Clothing the family of the 1830s was an important task, and most of the work was the responsibility of the women.
Every stitch of the sewing had to be done by hand; Elias Howe didn’t even invent the sewing machine until 1846, and Isaac Singer’s version didn’t come about until 1850.
Of course, ordinary people didn’t have the large wardrobes we expect today. They made do with one outfit for every day, one for Sunday best, and perhaps one other, or parts of another, for seasonal change. Even wealthy people didn’t necessarily have lots of clothes, although their money allowed them to purchase ready-made items from the storekeeper, or to hire custom sewing done outside the household, or by a temporary live-in seamstress.

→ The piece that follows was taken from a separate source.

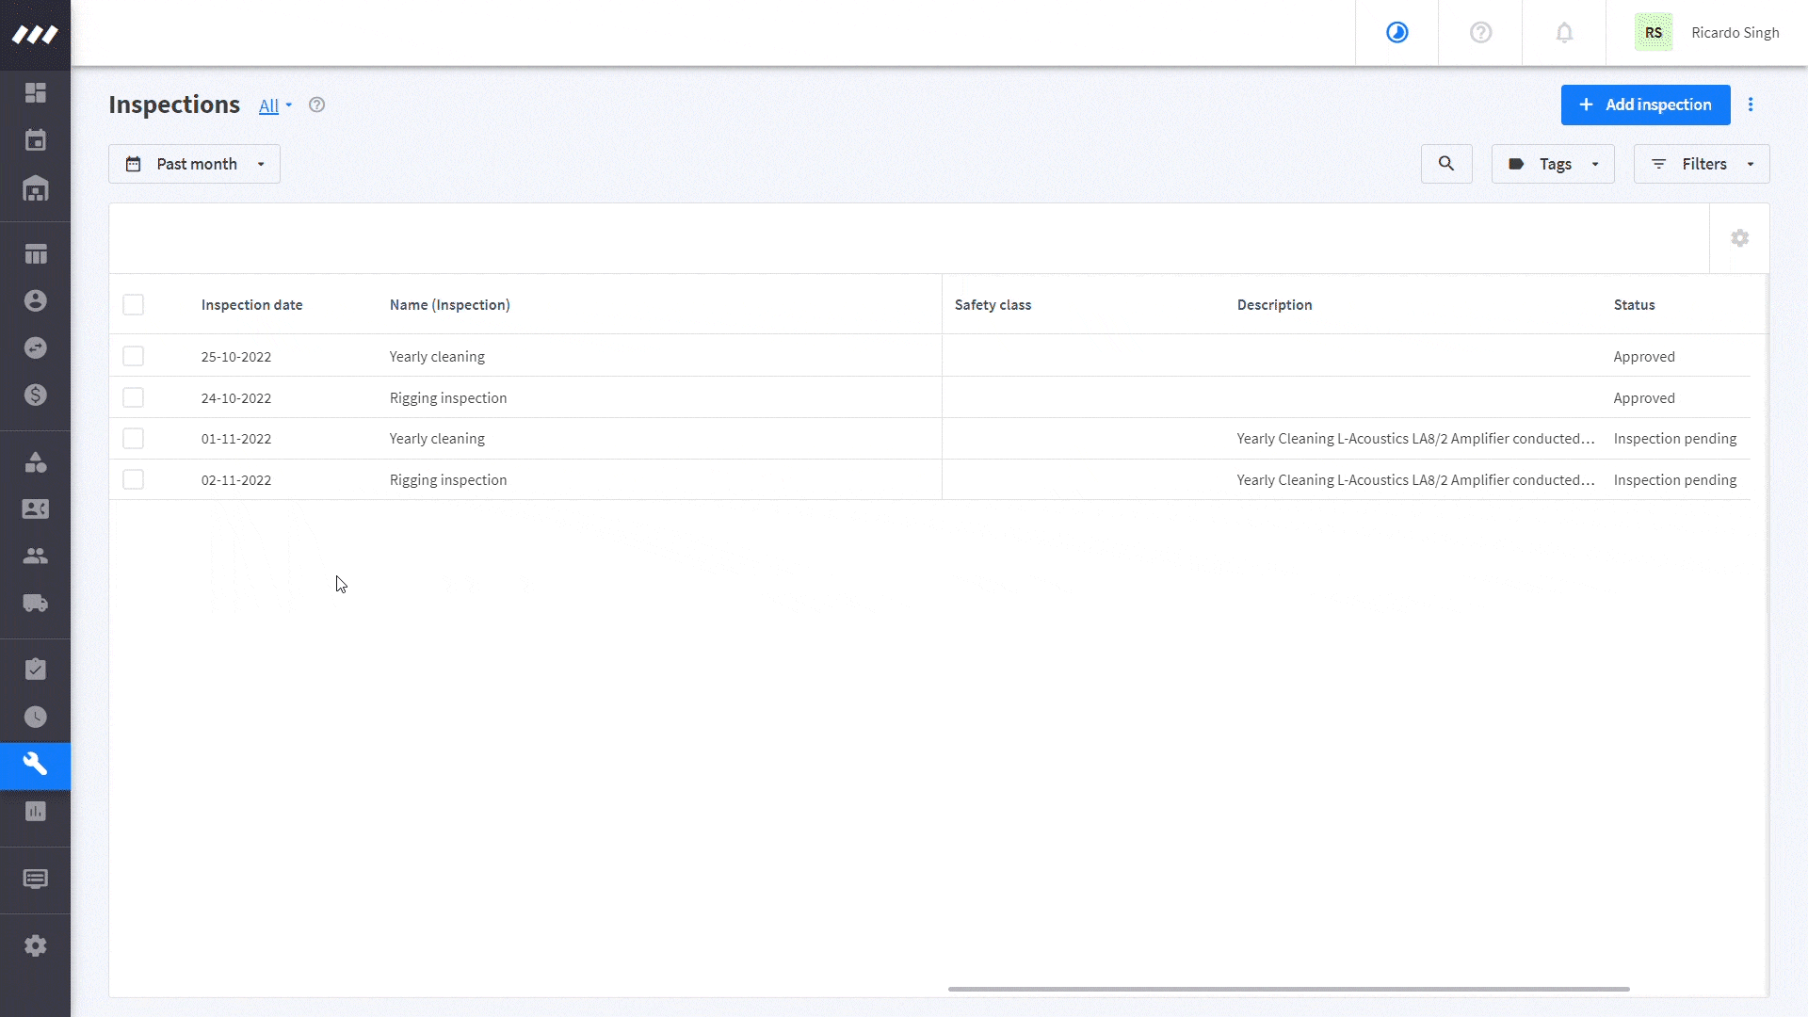This screenshot has height=1017, width=1808.
Task: Enable the select-all checkbox in header
Action: (x=134, y=304)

Where a family lived determined to a great extent where and how they obtained their clothing. City and town dwellers usually purchased the fabrics, if not the entire garments, from specialty or general stores. People in rural or remote areas were more likely to undertake the whole process themselves. Still, it was possible for nearly anyone to order nearly anything to be sent to them from a merchant in the next town, or even from a merchant oceans away. It just took a very long time to arrive.
There was a great variety of fabrics available for making clothes in the 1830s. They were all “natural” fabrics; wool and linen were most common, with cotton and silk were scarcer and more expensive. Hundreds of weaves and patterns were available.
A rich selection of colors existed even before synthetic dyes were developed in the late 1850s. These early colors were made from plant parts-leaves, stems and blossoms of woods and meadow flowers; roots, barks, nut hulls and tree galls; berries, fruits, pits and skins; mosses, lichens, and fungi and non-plants, such as insects and shellfish.
Many dye sources were imported from tropical areas, and were sold in general stores. They were widely available to both home dyers and professional dyers. The professional dyers sometimes supplied services even to home spinners and weavers. Really, every combination of home and outside professional endeavor went into the providing of fibers, fabrics, and garments in the 1830s.